With that we walked around to the passenger side, took out his flashlight and shined it through a curtain of blood and what looked like wads of chewing gum stuck all over the side window. Inside I could see a ragged, gaping hole the size of a large man’s fist had been blown out of the back of the victim’s skull. A mosaic of flesh, brains, blood and bone dripped from every interior surface as if someone had sprayed it there with a fire hose. I can still see the shards of skull stuck in globs of pink-grey brain.
“Must’ve ruined his whole fucking day,” the cop quipped. It certainly did mine.
Impressions like that are powerful and never forgotten. They are far different from what you see in violent movies, or watching people shoot pumpkins with firearms. They also make you much more sensitive to what really happens when people are shot. You can’t compartmentalize it with distant sympathy. You can’t create a gauzy, intellectually-removed effect of poor bodies antiseptically slumped motionless in a sleep-death of sadness. No, what you live with is the knowledge of just how violent, bloody and revoltingly grotesque their death was.
Gun nuts and the gun lobby don’t want you to understand just how destructive their implements of death are. Guns are, first and foremost, killing machines. And they do their work most effectively. Hunting is about killing things and self-protection is about killing people. Hunters at least are well aware of the power of firearms. I don’t think they’re the ones behind all the political nonsense spewed forth by the NRA. The self-protection nuts are the bigger problem. They are the ones who have been convinced they “need” guns for some unknown boogeymen who are out there (usually, other gun nuts), or that guns are cool.
If more people saw what a gun really does to a human body, that “cool factor” would be greatly diminished.

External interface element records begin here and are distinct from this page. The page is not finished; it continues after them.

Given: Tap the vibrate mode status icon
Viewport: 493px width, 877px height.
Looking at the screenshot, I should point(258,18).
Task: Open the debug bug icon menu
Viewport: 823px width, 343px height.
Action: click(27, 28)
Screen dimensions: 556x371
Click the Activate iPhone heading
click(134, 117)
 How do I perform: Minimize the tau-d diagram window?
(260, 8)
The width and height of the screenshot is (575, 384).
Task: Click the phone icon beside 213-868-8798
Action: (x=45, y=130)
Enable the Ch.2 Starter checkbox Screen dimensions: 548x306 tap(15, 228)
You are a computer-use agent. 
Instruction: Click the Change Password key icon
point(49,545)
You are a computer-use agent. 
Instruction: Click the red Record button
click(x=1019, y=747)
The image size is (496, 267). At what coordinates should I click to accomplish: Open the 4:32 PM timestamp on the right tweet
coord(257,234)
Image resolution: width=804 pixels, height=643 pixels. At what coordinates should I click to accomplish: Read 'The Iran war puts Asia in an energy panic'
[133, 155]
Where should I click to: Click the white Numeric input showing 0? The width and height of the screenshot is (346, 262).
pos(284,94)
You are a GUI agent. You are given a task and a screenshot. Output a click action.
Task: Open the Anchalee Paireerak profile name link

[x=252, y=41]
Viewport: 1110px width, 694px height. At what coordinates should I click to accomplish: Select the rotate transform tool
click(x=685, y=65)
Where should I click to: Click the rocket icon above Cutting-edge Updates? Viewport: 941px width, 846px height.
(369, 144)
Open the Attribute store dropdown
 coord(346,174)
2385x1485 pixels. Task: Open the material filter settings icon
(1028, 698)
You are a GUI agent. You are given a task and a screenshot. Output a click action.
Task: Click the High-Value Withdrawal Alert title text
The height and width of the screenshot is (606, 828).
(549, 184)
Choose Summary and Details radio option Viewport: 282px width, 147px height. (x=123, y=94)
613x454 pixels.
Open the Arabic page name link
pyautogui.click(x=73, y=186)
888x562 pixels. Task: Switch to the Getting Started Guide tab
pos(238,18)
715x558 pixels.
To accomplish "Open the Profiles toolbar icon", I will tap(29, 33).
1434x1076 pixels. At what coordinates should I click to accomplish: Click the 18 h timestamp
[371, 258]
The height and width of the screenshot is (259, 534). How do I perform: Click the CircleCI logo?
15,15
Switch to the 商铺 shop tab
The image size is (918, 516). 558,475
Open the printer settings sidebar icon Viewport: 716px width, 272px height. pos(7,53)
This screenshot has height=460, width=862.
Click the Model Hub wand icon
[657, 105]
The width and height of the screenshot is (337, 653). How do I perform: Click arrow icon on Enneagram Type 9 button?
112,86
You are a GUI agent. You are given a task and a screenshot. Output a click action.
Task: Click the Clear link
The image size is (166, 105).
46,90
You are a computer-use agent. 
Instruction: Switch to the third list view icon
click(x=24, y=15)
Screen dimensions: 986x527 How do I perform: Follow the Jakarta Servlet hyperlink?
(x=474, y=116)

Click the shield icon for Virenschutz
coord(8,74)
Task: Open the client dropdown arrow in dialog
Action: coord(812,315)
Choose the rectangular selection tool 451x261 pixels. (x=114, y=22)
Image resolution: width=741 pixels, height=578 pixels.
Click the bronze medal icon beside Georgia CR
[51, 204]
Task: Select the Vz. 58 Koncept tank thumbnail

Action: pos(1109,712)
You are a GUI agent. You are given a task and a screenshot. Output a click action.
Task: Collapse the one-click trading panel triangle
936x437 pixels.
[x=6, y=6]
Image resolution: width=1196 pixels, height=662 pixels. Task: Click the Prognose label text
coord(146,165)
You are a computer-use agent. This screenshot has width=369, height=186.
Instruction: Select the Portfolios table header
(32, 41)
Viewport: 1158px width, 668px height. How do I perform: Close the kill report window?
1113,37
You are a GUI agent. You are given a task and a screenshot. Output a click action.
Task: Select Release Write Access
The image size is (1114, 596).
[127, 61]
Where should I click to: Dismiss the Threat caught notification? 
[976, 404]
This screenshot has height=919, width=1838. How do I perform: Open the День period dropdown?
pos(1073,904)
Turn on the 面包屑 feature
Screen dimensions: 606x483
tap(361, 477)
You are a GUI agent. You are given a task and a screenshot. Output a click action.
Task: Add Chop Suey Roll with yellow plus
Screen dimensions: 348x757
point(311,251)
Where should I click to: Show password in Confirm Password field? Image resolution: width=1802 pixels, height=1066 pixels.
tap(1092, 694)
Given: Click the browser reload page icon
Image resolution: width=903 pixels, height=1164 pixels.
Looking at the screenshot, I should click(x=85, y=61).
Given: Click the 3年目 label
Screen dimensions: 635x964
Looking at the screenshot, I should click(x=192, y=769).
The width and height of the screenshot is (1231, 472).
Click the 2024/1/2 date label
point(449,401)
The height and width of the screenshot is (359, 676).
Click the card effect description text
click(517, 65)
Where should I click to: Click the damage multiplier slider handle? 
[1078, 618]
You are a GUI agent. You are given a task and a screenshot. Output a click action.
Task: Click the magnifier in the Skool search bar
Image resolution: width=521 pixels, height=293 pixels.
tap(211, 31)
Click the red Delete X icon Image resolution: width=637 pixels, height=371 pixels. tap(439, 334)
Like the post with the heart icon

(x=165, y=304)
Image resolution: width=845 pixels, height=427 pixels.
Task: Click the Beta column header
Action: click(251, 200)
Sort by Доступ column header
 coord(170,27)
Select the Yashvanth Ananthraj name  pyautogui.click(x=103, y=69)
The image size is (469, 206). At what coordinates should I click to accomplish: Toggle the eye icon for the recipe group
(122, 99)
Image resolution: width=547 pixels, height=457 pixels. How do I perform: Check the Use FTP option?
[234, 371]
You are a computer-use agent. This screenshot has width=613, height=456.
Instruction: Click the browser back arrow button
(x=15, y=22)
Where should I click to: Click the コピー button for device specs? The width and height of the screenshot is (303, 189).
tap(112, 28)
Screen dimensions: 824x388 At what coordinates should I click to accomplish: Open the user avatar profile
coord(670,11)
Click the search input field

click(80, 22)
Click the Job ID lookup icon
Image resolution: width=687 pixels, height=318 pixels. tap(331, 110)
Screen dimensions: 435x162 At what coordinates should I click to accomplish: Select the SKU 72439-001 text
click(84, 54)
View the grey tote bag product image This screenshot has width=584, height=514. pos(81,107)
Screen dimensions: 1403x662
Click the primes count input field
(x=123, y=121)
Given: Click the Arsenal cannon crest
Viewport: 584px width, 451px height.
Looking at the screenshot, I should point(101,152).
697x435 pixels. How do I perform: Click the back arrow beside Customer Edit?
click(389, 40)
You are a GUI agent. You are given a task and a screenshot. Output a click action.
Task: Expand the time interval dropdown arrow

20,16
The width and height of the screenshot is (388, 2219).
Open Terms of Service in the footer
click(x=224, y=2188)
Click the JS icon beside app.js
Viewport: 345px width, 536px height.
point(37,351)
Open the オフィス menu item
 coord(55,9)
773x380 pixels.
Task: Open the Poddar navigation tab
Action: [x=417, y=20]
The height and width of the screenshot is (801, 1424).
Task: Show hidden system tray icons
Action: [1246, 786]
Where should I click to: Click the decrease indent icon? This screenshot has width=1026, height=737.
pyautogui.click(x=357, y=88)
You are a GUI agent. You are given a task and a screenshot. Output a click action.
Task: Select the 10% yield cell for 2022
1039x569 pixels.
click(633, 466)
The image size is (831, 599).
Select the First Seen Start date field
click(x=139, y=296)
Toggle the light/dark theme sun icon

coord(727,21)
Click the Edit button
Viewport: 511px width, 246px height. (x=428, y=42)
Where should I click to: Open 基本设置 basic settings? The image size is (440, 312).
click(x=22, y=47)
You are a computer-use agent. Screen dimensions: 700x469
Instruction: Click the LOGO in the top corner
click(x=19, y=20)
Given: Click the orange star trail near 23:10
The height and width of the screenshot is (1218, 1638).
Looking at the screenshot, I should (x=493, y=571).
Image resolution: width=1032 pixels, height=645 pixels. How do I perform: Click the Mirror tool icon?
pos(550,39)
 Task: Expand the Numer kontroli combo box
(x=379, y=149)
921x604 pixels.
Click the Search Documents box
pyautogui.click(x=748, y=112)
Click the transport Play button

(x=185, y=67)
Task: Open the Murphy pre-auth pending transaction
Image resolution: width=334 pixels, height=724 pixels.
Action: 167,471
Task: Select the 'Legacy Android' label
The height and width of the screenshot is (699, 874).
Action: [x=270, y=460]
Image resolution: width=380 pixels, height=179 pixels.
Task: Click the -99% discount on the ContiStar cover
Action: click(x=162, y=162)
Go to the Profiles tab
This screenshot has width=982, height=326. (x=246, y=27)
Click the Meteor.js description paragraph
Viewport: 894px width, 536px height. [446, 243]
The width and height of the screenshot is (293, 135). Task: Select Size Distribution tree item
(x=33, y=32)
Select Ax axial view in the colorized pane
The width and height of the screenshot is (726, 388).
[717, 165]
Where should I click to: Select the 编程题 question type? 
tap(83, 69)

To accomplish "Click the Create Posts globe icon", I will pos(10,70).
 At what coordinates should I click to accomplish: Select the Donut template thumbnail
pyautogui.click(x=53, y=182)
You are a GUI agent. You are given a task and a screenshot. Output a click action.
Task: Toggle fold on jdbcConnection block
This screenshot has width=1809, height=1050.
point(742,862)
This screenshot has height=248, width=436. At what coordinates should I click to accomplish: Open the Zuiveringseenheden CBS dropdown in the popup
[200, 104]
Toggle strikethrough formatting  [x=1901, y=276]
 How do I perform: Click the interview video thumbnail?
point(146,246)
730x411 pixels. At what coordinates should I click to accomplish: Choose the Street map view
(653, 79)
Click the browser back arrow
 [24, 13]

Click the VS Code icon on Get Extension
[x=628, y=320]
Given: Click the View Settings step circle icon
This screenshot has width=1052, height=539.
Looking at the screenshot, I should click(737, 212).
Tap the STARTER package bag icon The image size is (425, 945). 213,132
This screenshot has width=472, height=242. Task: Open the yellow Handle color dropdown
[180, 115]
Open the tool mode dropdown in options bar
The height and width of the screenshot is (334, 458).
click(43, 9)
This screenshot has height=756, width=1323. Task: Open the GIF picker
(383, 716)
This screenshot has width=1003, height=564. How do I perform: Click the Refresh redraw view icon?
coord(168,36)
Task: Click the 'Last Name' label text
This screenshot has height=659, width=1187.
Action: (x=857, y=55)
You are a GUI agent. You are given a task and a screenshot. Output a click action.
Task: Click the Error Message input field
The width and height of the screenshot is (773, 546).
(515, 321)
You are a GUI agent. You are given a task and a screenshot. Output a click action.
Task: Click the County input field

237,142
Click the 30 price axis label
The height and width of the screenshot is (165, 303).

If gun-control advocates (which greatly outnumber those who still believe in the myth of the 2nd Amendment) saw the blood, the wounds, and the faces of shooting victims, lying there in sticky, putrid, purple-black pools of their own fluids, the gun control movement might galvanize in the same way the Civil Rights movement did when the public saw pictures of lynchings and dogs biting through the legs of protesters.
It’s time to show the bloodshed. There are photographs of those 20 Newtown children slumped bloody across their tiny desks with gaping bullet holes in their terrified, disfigured faces and little chests. There is, I’m sure, a photograph of the fatal neck wound my friend Cameron Robinson suffered on October 1st — a gun shot that snuffed out a young life just as it was beginning. People need to see this shit — literally see the shit, and the blood, and the guts, and the brains, and the bone shards — in order to break the murderous stranglehold the gun lobby has on our politics.
People need to have their whole fucking day ruined, too.